[Begin Records provided]
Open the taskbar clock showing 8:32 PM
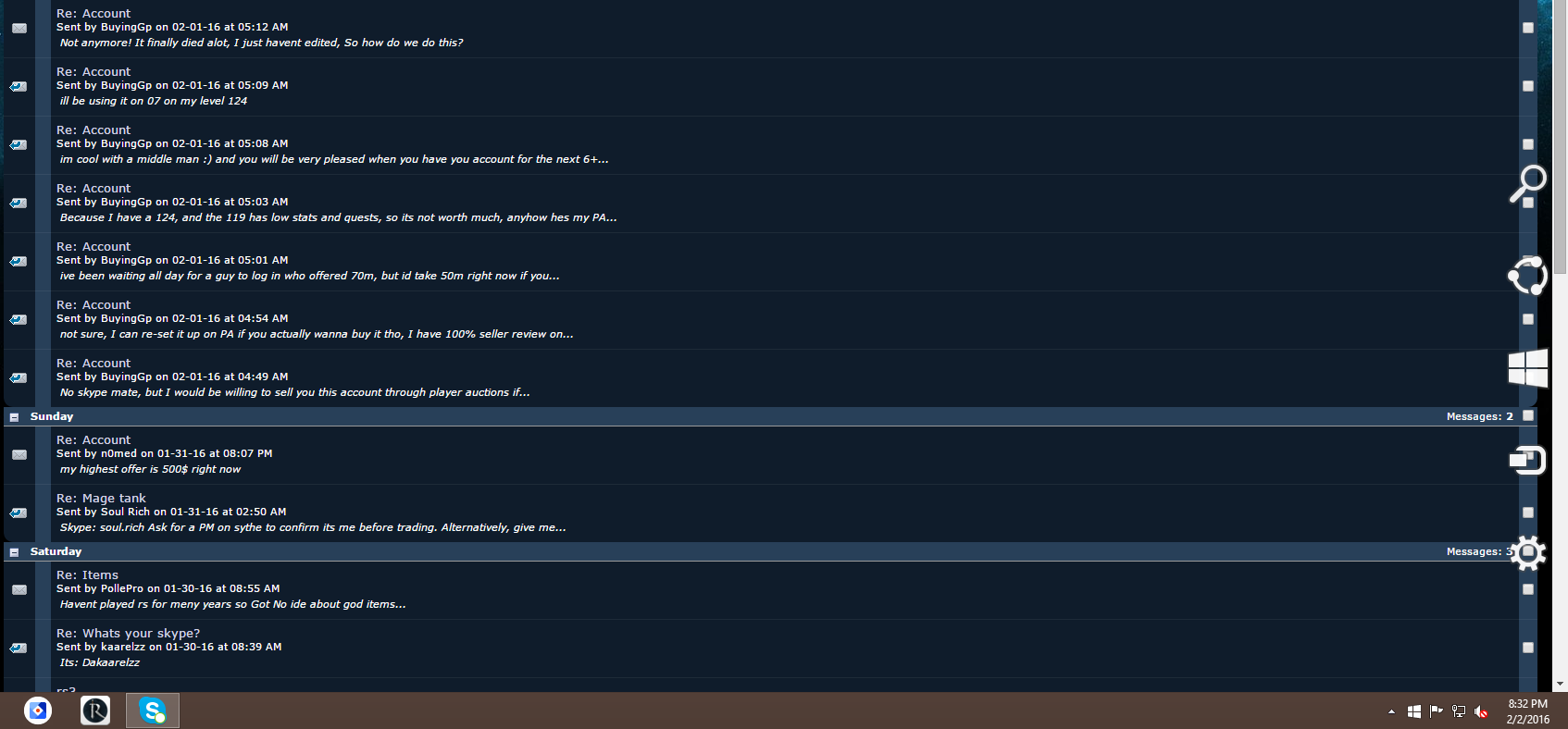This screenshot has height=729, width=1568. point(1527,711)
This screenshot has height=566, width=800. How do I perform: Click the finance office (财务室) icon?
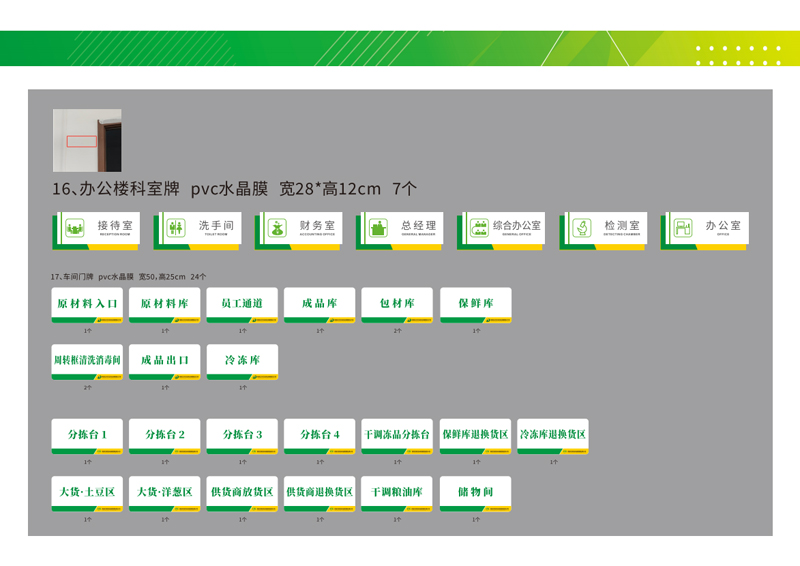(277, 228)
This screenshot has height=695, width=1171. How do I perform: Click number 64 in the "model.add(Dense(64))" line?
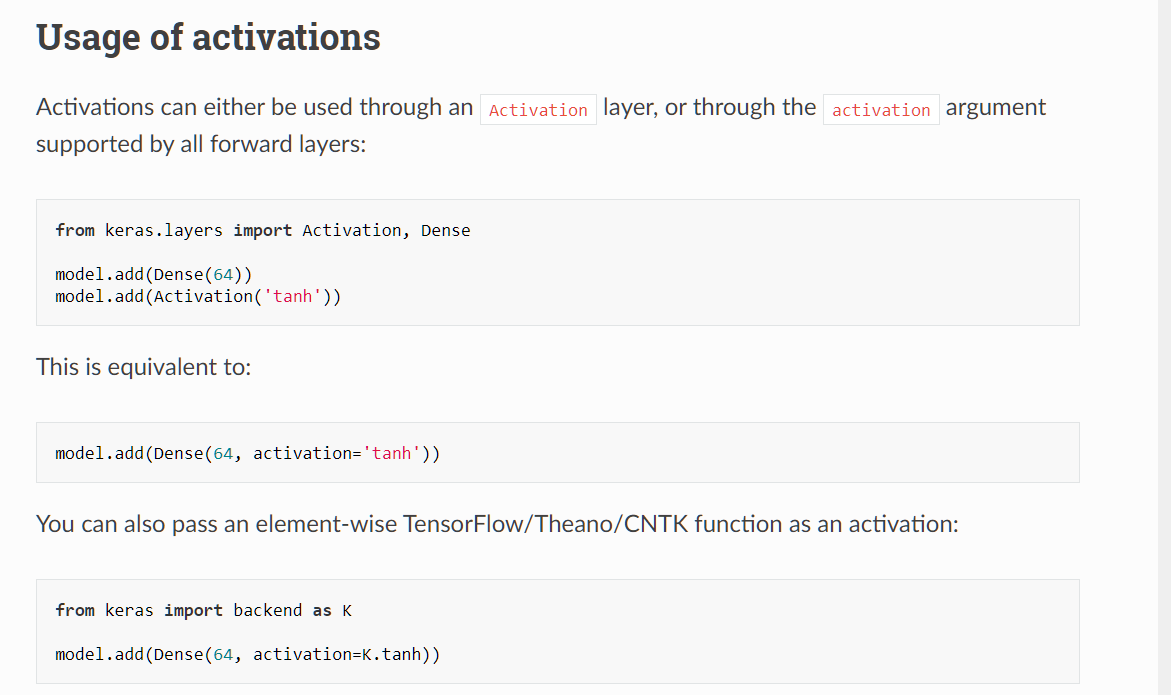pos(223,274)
[End Records provided]
== The request ==
Rewrite every line of the records above, substituting "How can I do" for "How do I perform" and leaving everything else unchanged. Omit the pictures from your answer.

== Exercise solution ==
Open the taskbar clock showing 8:32 PM
This screenshot has height=729, width=1568. point(1527,711)
This screenshot has height=566, width=800. How can I do: Click the finance office (财务室) icon?
(277, 228)
This screenshot has height=695, width=1171. How can I do: Click number 64 in the "model.add(Dense(64))" line?
pos(223,274)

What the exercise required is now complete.